• Problem requirements: Which lines of the entries below hold the word "Open"? Report each of them.

+++++

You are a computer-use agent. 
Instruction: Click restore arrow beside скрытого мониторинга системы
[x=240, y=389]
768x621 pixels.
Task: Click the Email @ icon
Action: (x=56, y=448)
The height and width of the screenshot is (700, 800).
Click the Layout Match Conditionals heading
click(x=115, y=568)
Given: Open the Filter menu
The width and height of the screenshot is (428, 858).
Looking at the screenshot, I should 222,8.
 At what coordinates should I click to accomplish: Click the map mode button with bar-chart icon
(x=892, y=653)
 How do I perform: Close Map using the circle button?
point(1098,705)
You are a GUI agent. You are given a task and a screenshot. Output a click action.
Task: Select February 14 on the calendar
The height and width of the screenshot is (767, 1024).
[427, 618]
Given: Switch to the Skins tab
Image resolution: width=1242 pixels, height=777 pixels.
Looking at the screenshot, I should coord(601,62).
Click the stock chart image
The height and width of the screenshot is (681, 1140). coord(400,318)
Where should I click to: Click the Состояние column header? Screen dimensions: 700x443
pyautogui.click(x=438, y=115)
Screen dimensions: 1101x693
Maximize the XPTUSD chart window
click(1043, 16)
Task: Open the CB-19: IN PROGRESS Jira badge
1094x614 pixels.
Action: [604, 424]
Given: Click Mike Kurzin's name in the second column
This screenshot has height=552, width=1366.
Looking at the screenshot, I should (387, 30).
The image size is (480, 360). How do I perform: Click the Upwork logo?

+++++

• Completed exercise:
Given: Open the Filter menu
Task: Open the CB-19: IN PROGRESS Jira badge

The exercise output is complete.